Anybody interested in writing a web crawler to
- Use the top 50 Twitter profiles for top 10 keywords (analytics, business intelligence, data mining etc.) as seed URLs, using TweepSearch
- Browse connected profiles and automatically select most relevant profiles: create a list of 5000 profiles, and a sub-list of 500 profiles that are focusing on analytics only, to add in real time analytic news
For now, our AnalyticBridge real time analytic news (see http://twitter.com/#/list/analyticbridge/analytics
, see also the scrollable RT feed box at http://www.analyticbridge.com/group/miningterabytesofdata
) is made of
- Feeds from 60 Twitter blogs
- Feeds from my own Twitter blog
Some of these blogs (at least mine, but I believe another one as well) have two feed sources
- content produced internally
- content produced externally: in my case: featured AB posts, featured AB jobs, featured AB conferences, and Google news feeds for a number of pre-selected keywords (all these sources - external and internal, from everyone, are blended together in one single feed, and then displayed on our Data Mining group, but some other AB groups have customized, partial feeds only)

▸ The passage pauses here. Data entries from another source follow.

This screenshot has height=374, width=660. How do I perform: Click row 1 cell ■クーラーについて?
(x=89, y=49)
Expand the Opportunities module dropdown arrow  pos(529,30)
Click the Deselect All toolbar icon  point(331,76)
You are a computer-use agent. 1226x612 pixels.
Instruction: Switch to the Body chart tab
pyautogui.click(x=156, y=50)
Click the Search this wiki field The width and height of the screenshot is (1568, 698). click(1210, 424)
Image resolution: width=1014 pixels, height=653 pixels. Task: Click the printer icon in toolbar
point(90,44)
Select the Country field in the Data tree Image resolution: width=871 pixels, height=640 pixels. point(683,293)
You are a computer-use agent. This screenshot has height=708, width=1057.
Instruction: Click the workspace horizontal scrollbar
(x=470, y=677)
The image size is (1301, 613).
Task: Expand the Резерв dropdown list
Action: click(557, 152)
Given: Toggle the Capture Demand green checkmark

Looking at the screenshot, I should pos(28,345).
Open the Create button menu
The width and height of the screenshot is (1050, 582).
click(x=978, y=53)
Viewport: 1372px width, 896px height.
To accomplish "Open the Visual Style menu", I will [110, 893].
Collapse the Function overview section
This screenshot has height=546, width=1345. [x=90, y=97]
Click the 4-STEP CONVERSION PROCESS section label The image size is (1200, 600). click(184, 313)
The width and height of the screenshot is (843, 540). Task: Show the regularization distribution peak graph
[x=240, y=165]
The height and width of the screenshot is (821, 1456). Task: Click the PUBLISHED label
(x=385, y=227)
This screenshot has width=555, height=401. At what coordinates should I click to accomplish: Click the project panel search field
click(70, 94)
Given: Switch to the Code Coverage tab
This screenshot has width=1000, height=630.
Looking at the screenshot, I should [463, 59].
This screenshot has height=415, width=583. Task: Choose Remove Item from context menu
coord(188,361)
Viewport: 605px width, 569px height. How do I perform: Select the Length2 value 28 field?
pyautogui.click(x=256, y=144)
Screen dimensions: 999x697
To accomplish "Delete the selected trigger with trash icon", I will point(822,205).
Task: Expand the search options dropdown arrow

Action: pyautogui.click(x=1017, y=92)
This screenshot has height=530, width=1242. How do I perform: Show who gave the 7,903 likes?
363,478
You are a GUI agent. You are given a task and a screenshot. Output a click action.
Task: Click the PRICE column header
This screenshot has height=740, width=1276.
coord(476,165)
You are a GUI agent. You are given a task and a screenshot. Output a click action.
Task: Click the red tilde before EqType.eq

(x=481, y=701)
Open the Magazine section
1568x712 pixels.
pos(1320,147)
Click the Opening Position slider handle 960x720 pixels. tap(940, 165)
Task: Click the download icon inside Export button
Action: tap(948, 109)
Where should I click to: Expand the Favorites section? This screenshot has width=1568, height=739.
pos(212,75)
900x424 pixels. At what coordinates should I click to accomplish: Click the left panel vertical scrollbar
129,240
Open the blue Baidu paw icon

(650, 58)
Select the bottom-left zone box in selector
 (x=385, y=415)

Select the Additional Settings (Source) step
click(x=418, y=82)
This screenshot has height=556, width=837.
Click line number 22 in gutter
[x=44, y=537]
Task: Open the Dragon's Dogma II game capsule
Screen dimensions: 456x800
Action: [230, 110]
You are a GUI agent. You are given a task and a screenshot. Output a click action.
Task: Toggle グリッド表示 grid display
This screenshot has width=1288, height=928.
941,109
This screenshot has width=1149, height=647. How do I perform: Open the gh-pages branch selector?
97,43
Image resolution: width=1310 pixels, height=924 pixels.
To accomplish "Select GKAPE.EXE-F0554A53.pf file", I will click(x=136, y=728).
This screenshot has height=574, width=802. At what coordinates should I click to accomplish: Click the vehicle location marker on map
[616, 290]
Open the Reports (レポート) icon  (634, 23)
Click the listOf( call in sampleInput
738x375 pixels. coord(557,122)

While this sounds like a great level of automation has been achieved while preserving quality at the same time, there is one time-consuming manual step: identifying Twitter profiles that I would like to add to my Twitter list ("follow" if you use the Twitter terminology) so that their tweets end up in my large Real Time Analytic News feed.
Interestingly, this was done without writing one line of code.